_WRITTEN REQUEST 1_
Summarize the Sunless Sea excerpt in two sentences.

_SOURCE EXCERPT_
As an Unterzee captain, you're not limited to one role. You can be a privateer and a merchant, but also an explorer and a scientist - as much Charles Darwin as Francis Drake. Consequently, the riches of the Neath are more than mushroom-brandy, spider-silk, drowning-pearls. Those riches are also charts, secrets, journal entries, and the world's hastiest and most terrified sketch of the Bound Shark. And you're going to need riches - not just to improve your ship, but to cover the cost of supplies and fuel and repairs. That's part of the 'survival' element.

The Drake approach first. We need trade goods in a game about sea travel, unquestionably. You can buy them at docks, you can receive them as story rewards, you can retrieve them from the shattered remnants of your enemies - all that good stuff. Of course, the Neath being the place it is, some of those trade-goods are grim or peculiar - human souls or prisoner's honey. All these things can be sold, and most bought, at the dockside markets for Echoes, the currency of the Neath. (Or of London. Which as everyone knows is the centre of the Neath. Despite being at the western edge. Don't be impudent! This is the British Empire you're scoffing at!)

And Sunless Sea being the story-driven game it is, you don't know when your hold might be more exciting than you'd expected. If you carry zoological specimens from a Benthic College encampment, they might escape. If you carry sealed shipments from Hell, will you risk cracking them open to unravel their secrets?

_MATERIAL PROVIDED_

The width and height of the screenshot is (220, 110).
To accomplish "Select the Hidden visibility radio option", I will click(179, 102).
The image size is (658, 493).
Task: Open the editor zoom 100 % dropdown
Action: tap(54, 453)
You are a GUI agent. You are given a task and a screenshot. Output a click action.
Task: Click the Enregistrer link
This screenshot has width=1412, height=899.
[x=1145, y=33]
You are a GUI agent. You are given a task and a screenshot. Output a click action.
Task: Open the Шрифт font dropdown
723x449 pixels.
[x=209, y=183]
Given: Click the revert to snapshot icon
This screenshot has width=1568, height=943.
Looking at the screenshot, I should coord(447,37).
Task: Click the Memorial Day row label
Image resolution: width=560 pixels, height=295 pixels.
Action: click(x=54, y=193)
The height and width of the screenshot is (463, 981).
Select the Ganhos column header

_WRITTEN REQUEST 2_
Please copy out the part of the records that opens with the line containing "Given: Click the revert to snapshot icon" and continues through the end of the records, with both ends included.

_RIGHT ANSWER 1_
In Sunless Sea, an Unterzee captain can play several roles at once, and the Neath's riches include charts, secrets, journal entries and sketches as well as trade goods, all needed to improve the ship and cover supplies, fuel and repairs. Trade goods, some of them grim or peculiar, can be bought at docks, received as story rewards or retrieved from enemies and then sold for Echoes, while cargo such as zoological specimens or sealed shipments from Hell can make the hold more exciting than expected.

_RIGHT ANSWER 2_
Given: Click the revert to snapshot icon
This screenshot has width=1568, height=943.
Looking at the screenshot, I should coord(447,37).
Task: Click the Memorial Day row label
Image resolution: width=560 pixels, height=295 pixels.
Action: click(x=54, y=193)
The height and width of the screenshot is (463, 981).
Select the Ganhos column header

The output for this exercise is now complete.